Exercise input |

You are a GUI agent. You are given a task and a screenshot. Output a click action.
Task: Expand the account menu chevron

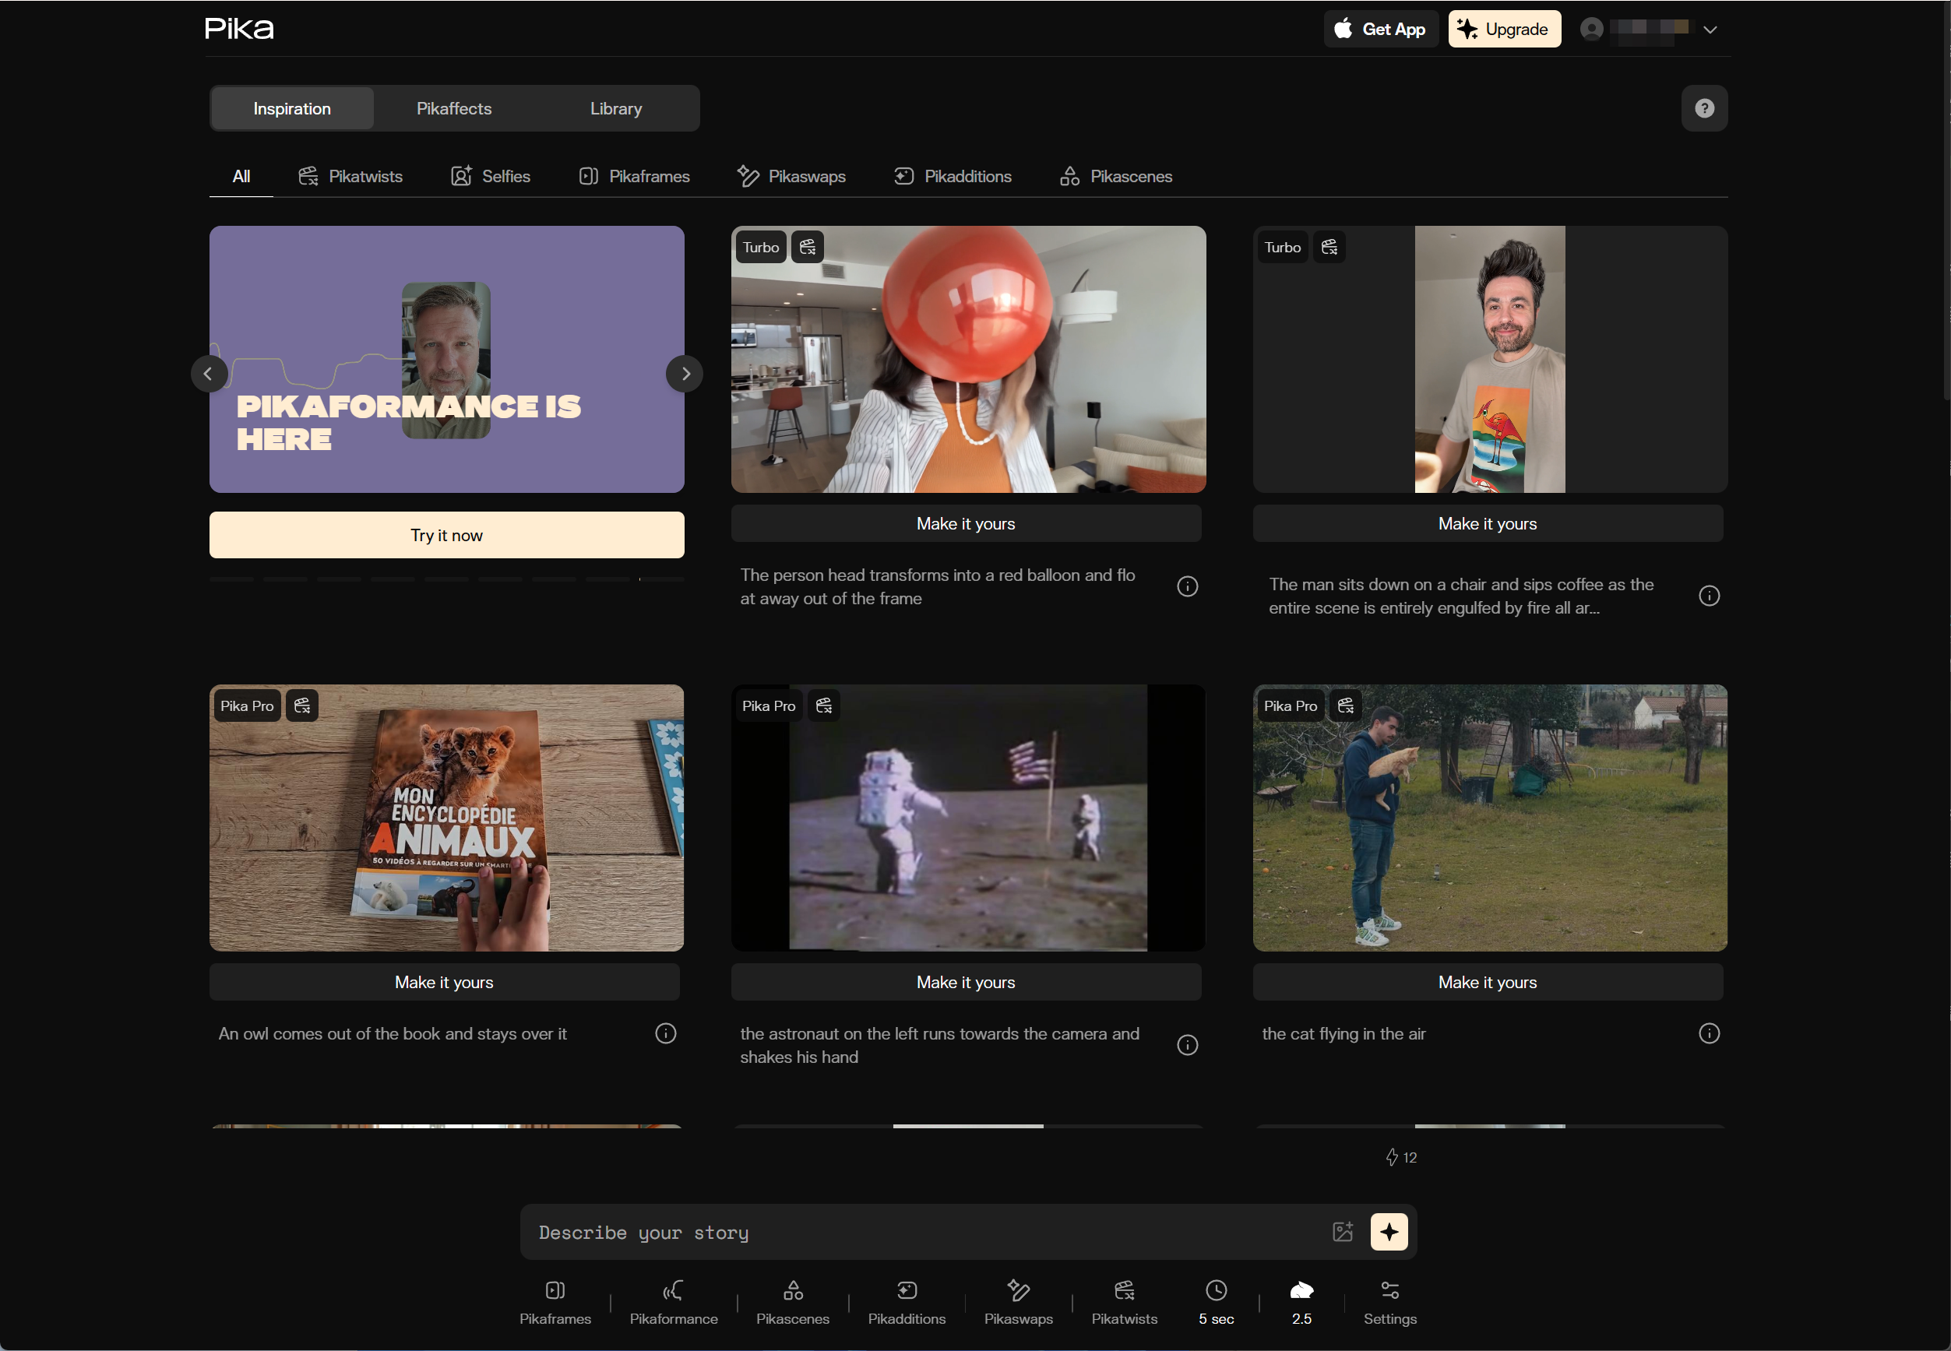pos(1710,30)
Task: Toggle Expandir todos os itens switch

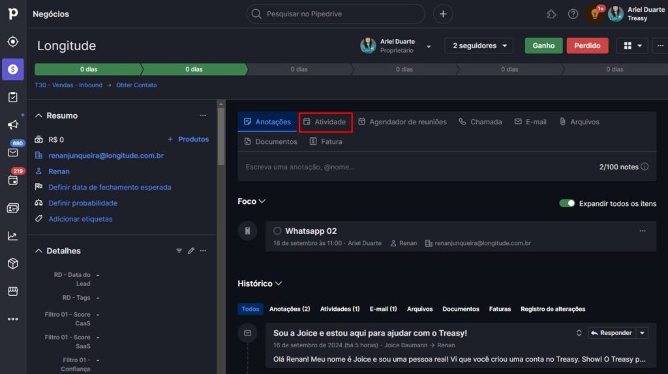Action: tap(567, 203)
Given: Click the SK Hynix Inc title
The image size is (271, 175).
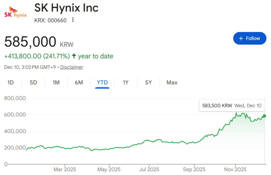Looking at the screenshot, I should click(x=66, y=8).
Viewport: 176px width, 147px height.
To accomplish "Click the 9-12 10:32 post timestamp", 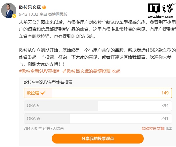I will 28,14.
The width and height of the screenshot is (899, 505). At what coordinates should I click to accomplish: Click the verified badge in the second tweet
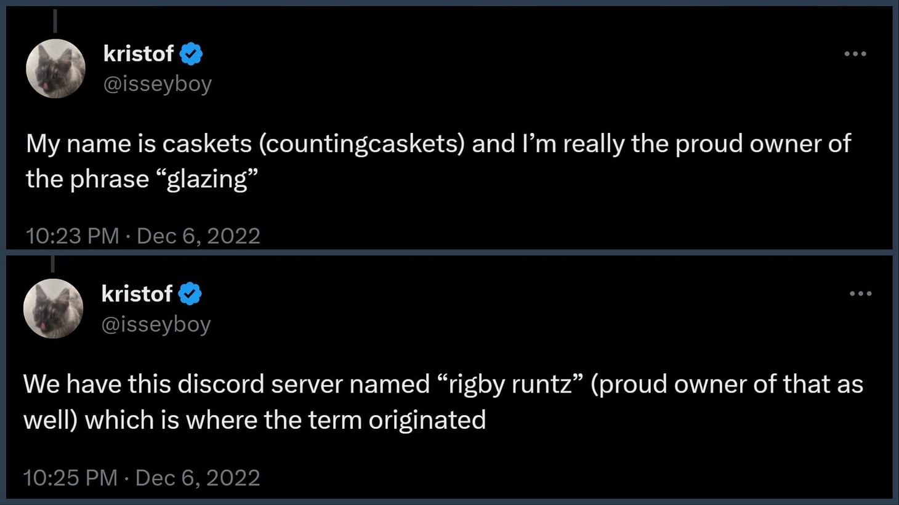[190, 294]
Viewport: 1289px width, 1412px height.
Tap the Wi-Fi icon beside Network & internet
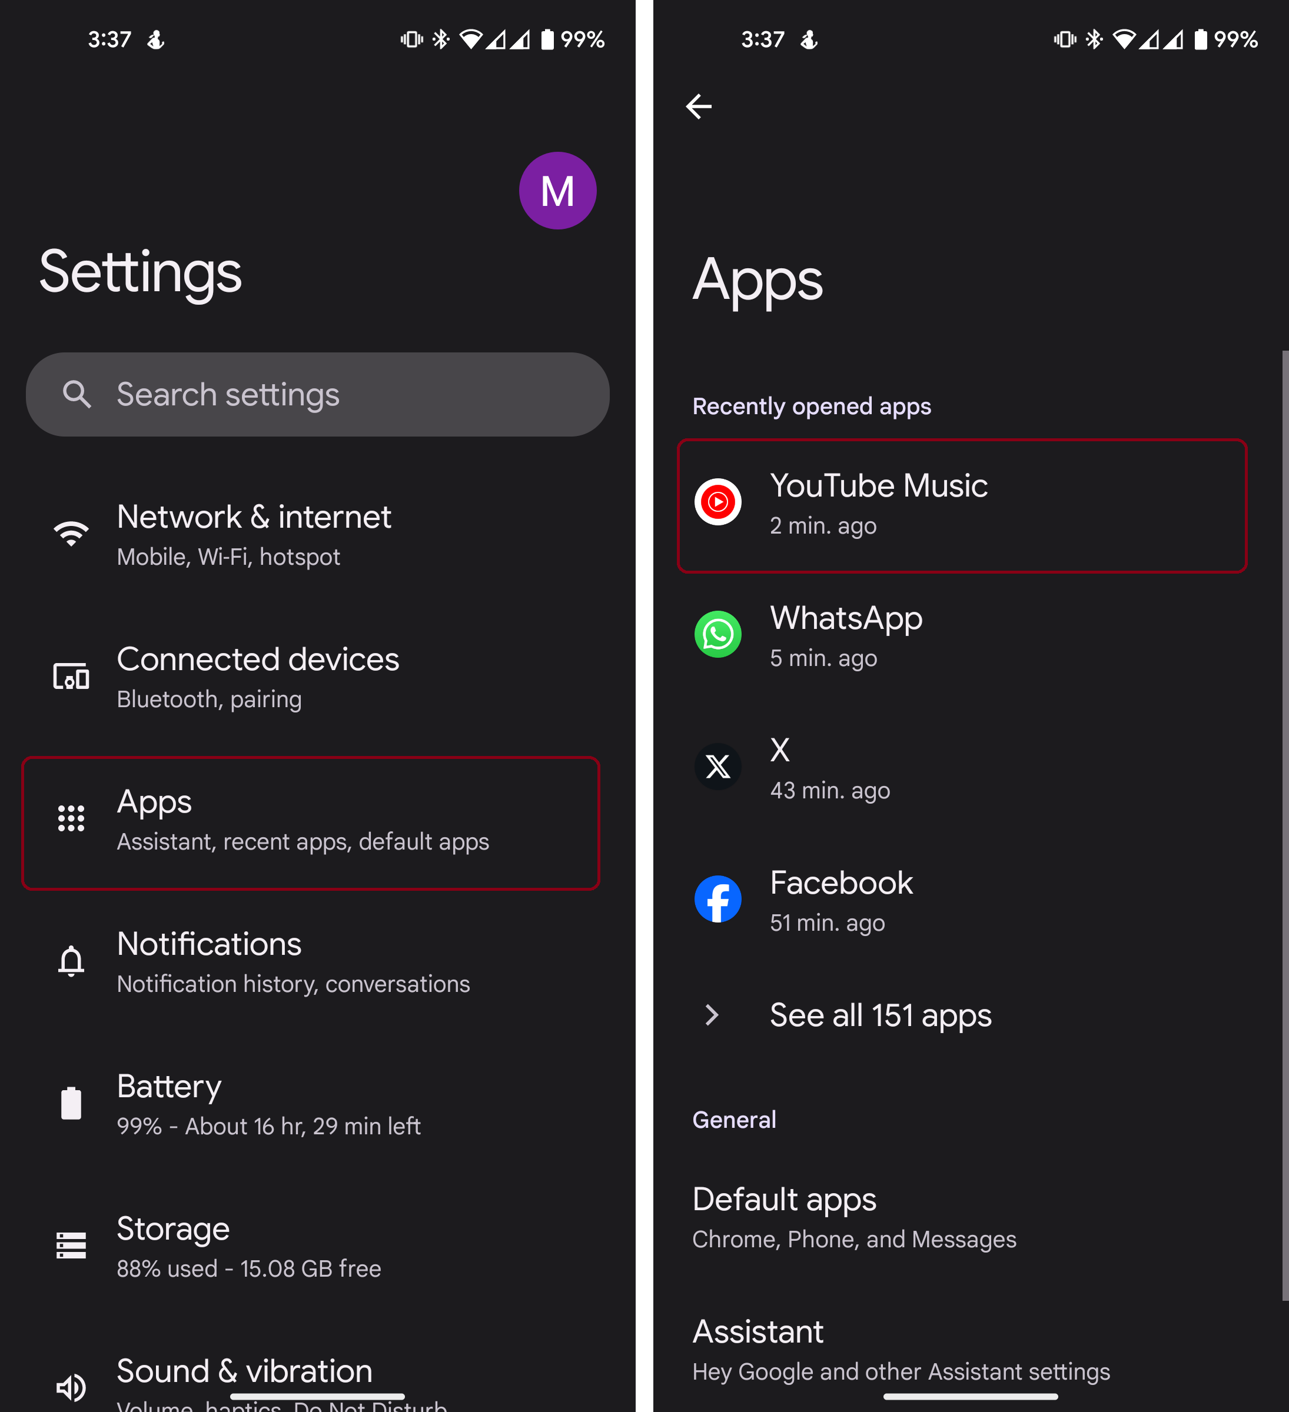tap(71, 534)
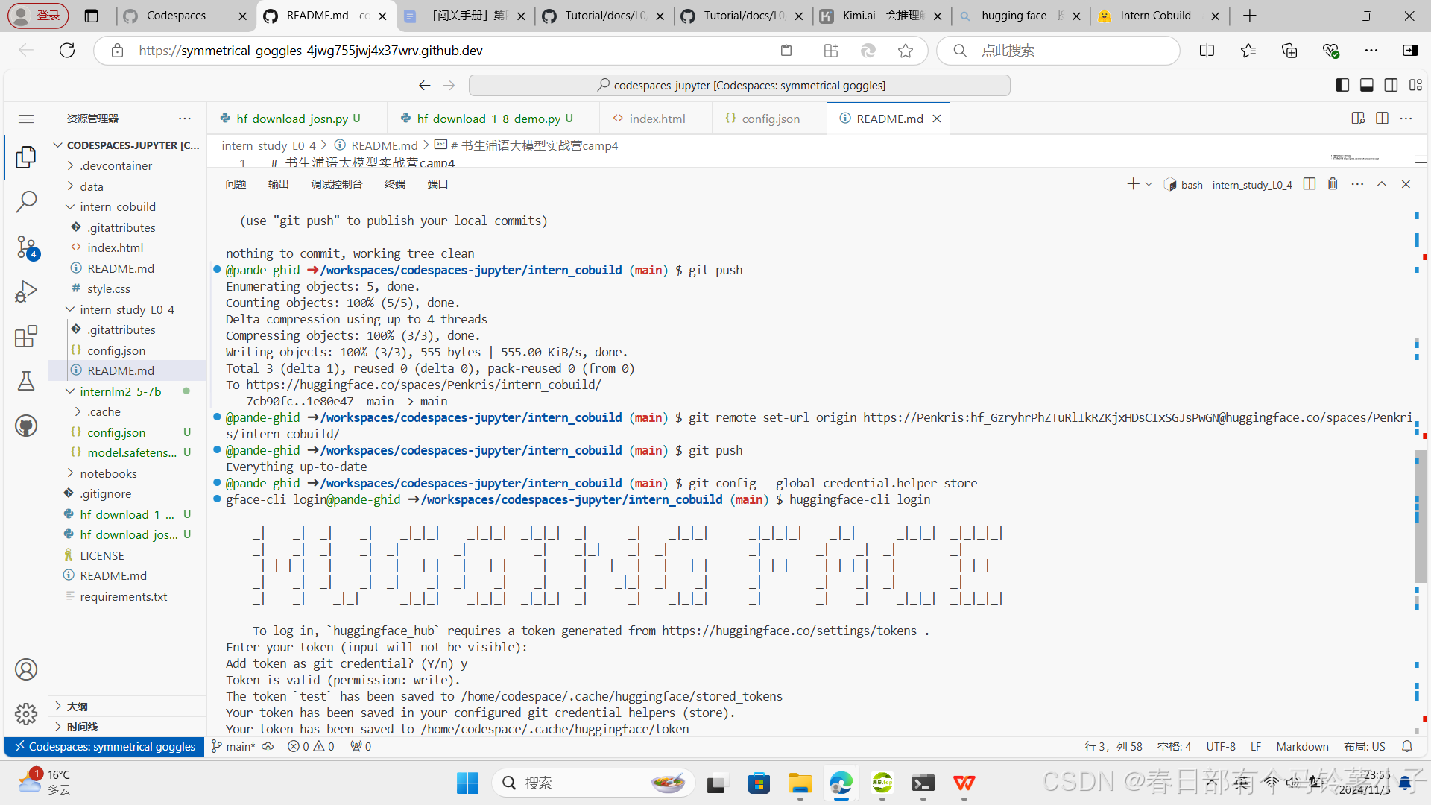
Task: Open GitHub view in activity bar
Action: 26,426
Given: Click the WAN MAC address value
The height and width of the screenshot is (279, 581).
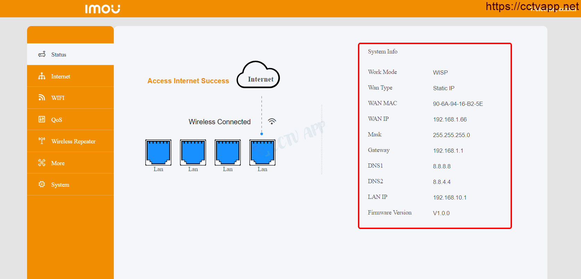Looking at the screenshot, I should (x=458, y=104).
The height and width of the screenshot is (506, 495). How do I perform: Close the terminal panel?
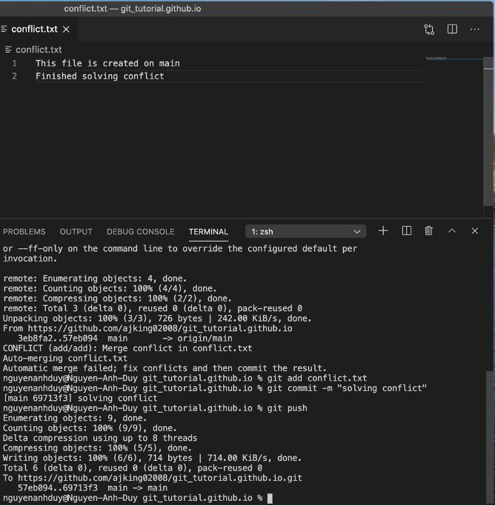coord(475,231)
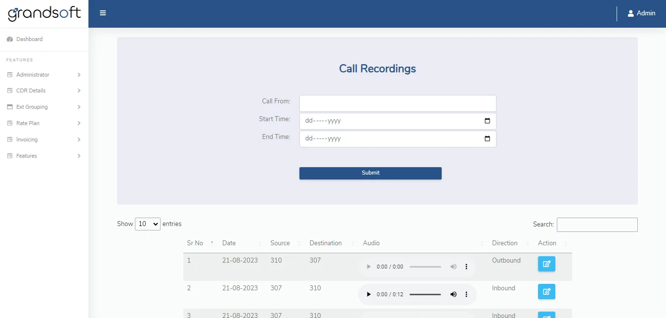This screenshot has width=666, height=318.
Task: Click the Submit button
Action: [x=370, y=173]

Given exercise | Arrange everything from the line containing "Given: Click the WAN MAC address value" down to the end of the records as a Markdown table with the columns Row and Text, one numbered row per line. Skip blank lines and leave out the pictures.

Reply |
| Row | Text |
|---|---|
| 1 | Given: Click the WAN MAC address value |
| 2 | The height and width of the screenshot is (279, 581). |
| 3 | Looking at the screenshot, I should (x=458, y=104). |
| 4 | The height and width of the screenshot is (506, 495). How do I perform: Close the terminal panel? |
| 5 | coord(475,231) |
| 6 | This screenshot has width=666, height=318. |
| 7 | Task: Click the Submit button |
| 8 | Action: [x=370, y=173] |